They include licensing deals with “Sony Music Entertainment, EMI Music, Universal Music Group, Warner Music Group, and more than 150 independent distributors, aggregators and music publishers” that will allow users access to and ability to store more music than before and upgrades that will allow Cloud Player to compete with iTunes' cloud service, iTunes Match.
Free and unpaid subscriptions
Unlike iTunes Match, Amazon will offer a free subscription to Cloud Player, which allows users to store and play 250 songs (Amazon MP3 purchases past and present do not count toward that number.) For an annual $24.99, the price of an iTunes Match subscription, users can upload 250,000 songs (again, Amazon MP3s don't count.)

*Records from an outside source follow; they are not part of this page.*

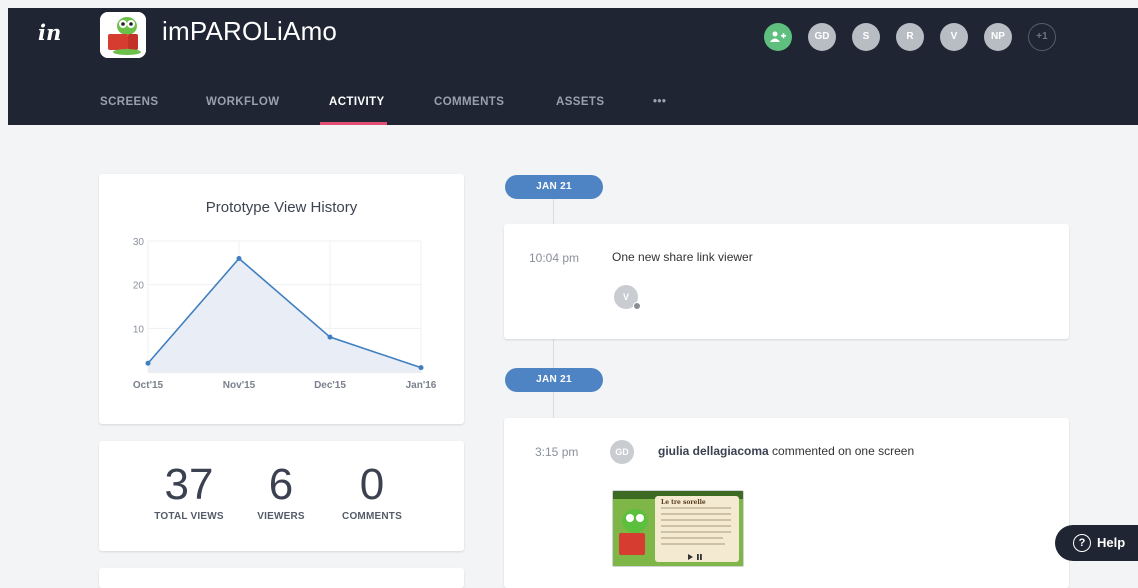 This screenshot has height=588, width=1138. I want to click on activity-time: 10:04 pm, so click(554, 258).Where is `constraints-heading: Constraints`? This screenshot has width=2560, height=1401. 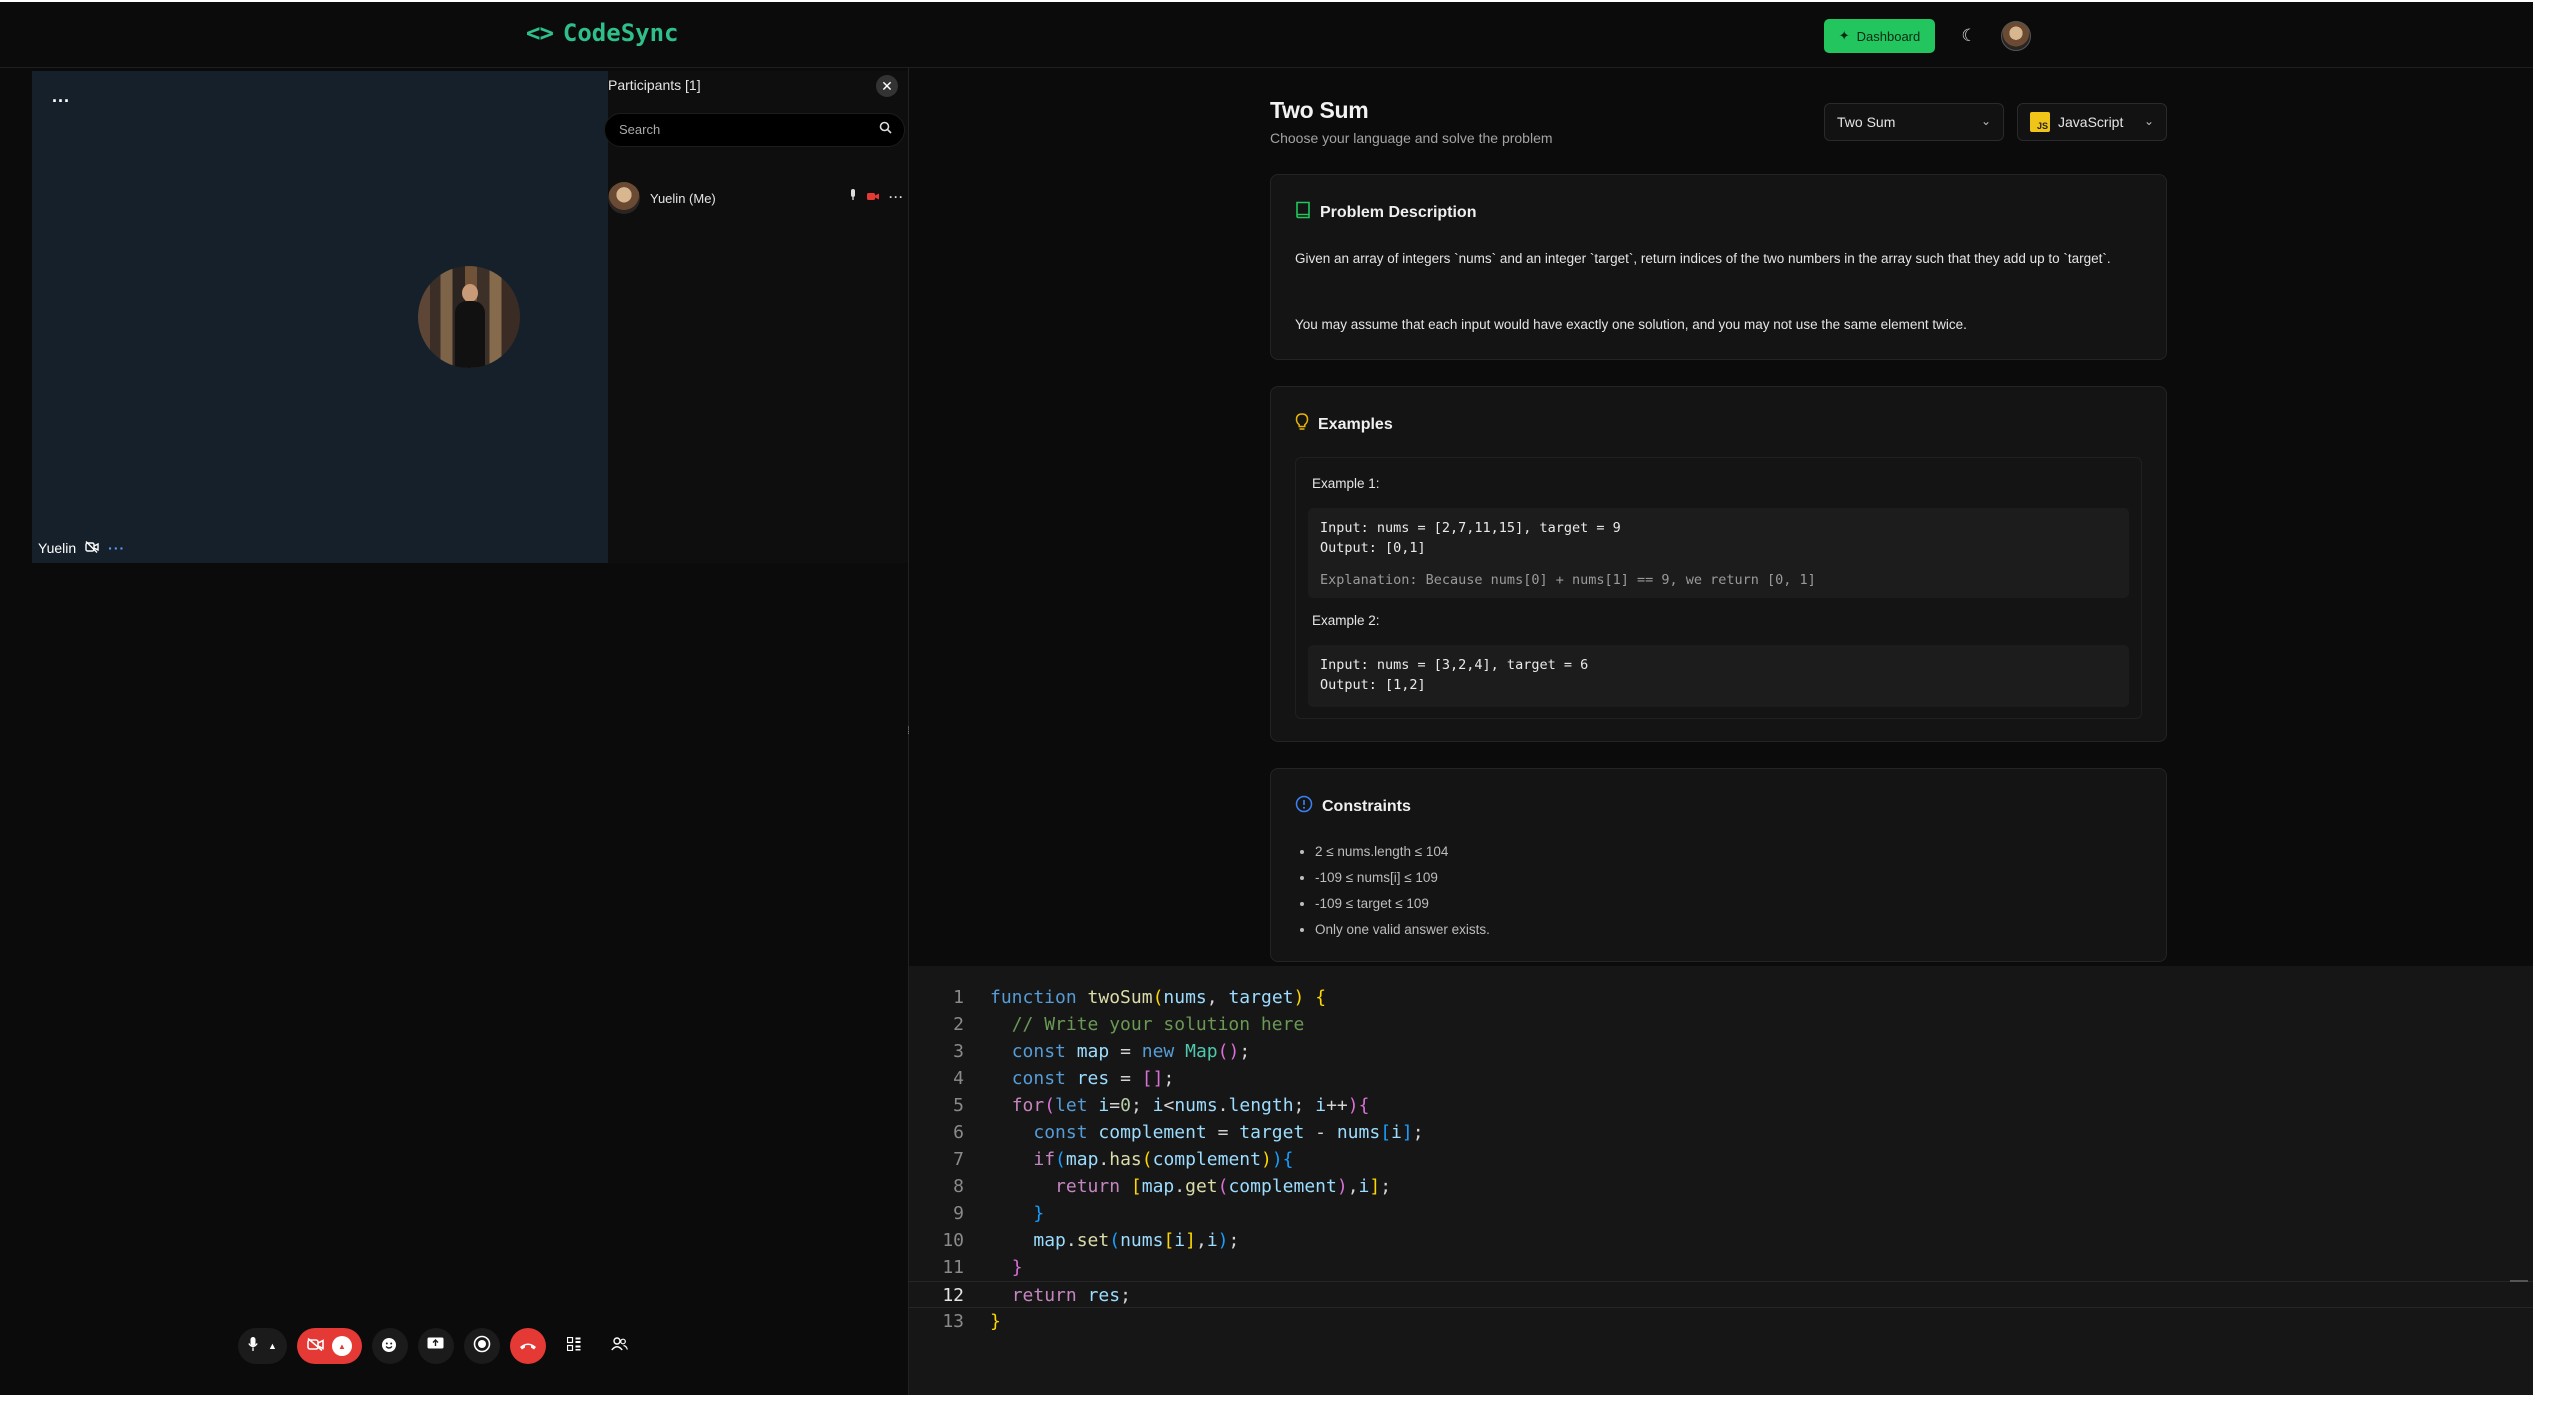 constraints-heading: Constraints is located at coordinates (1353, 806).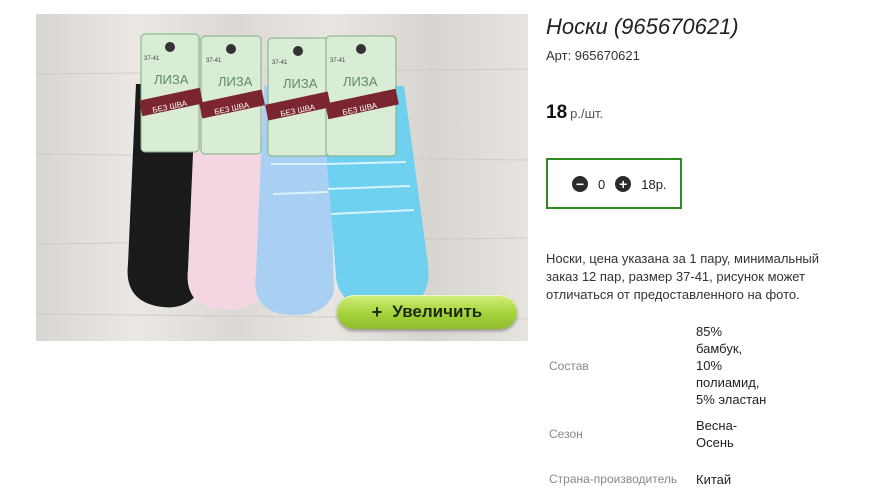 Image resolution: width=879 pixels, height=499 pixels. I want to click on zoom-button: + Увеличить, so click(427, 312). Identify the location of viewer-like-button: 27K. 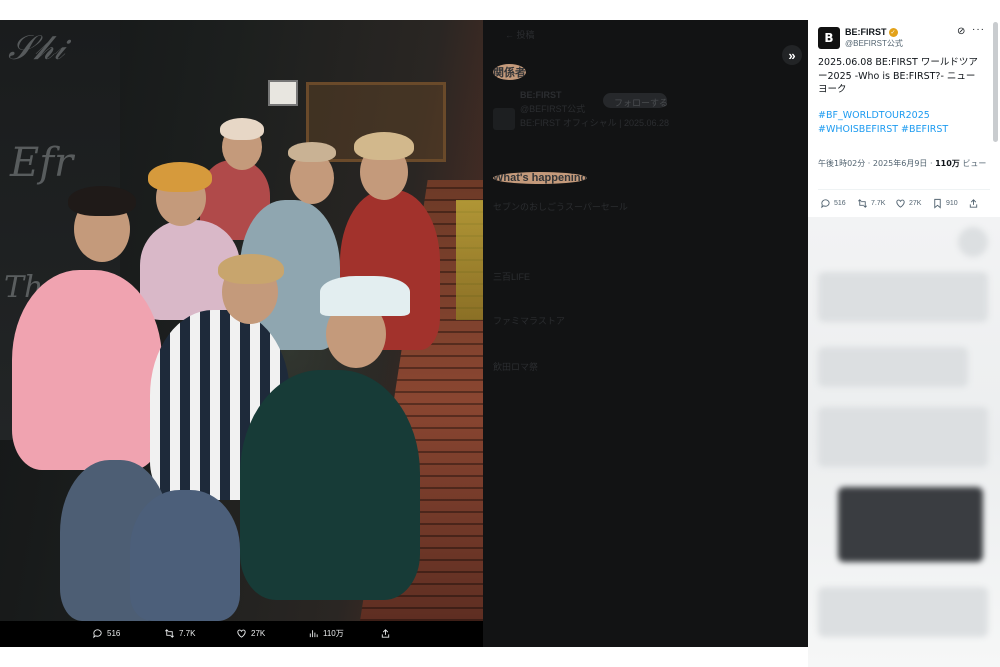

Automatic integration of music from devices to the cloud
Whereas the previous Amazon cloud storage service forced users to manually upload their files, the new upgrade to Cloud Player includes “scan and match” technology that matches users' previously-stored music from other services to MP3s in the Amazon library and automatically stores it.
Free audio quality upgrades
All audio files stored on Cloud Player, regardless of former audio quality, are automatically upgraded to 256 Kbps.
More device compatibility
Cloud Player is now compatible with more devices, including: any web browser, Kindle Fire, Android devices and iPhone and iPod Touch. Additionally, Amazon plans to make it compatible with Sonos home entertainment systems and Roku streaming players.
One of the downsides, according to The New York Times, is “It will not…upload songs coded with D.R.M. copy protection, which includes virtually everything that iTunes sold until early 2009.”
The cloud service that Amazon originally launched in 2011 was meant to have “the same [functionality] as an external hard drive,” according to Craig Pape, Director of Music Content Acquisition at Amazon.
Now, Amazon Cloud Drive will become a separate entity from Cloud Player. Cloud Drive will be used solely as a means to store files in the cloud, while Cloud Player works as a music player and a storage service.